__YOUR GOAL__.
Copy exactly, and copy nothing else: the line that contains "How do I perform: Click" and all lines after it in the listing, without pictures.

__DATA FOR PROCESSING__.

--- START ---

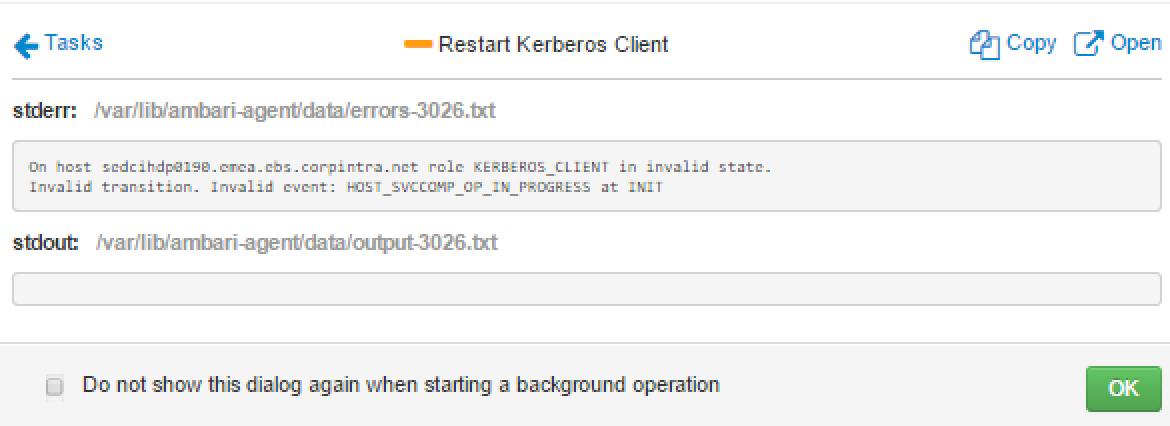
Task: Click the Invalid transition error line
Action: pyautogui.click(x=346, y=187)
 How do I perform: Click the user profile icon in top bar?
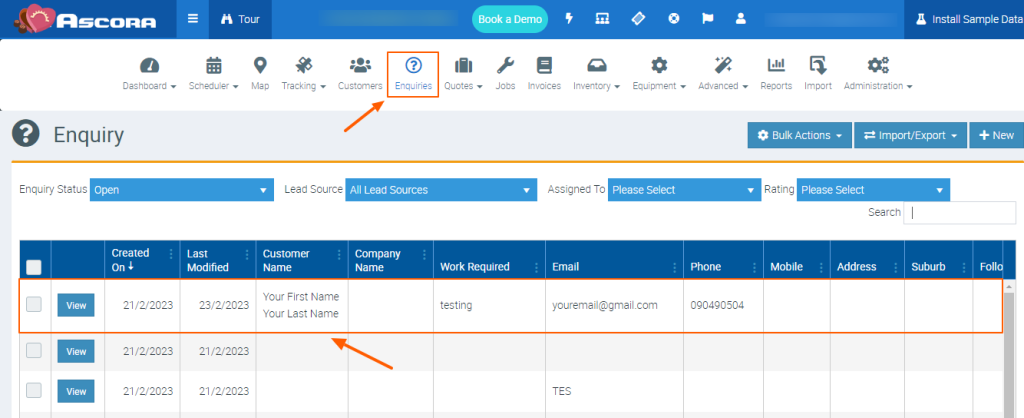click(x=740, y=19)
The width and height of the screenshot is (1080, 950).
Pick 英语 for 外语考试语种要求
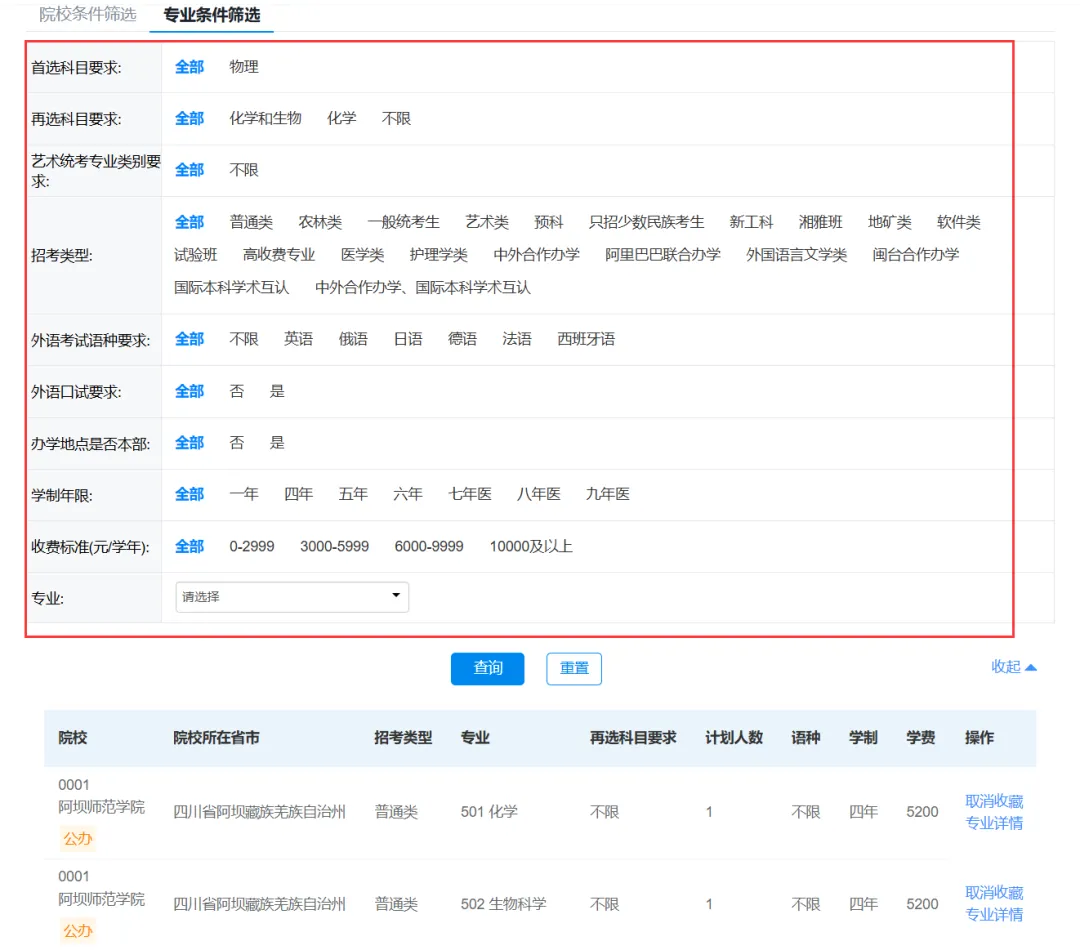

--- END ---

__TASK SOLUTION__.
 How do I perform: Click the user profile icon in top bar?
click(x=740, y=19)
The width and height of the screenshot is (1080, 950).
Pick 英语 for 外语考试语种要求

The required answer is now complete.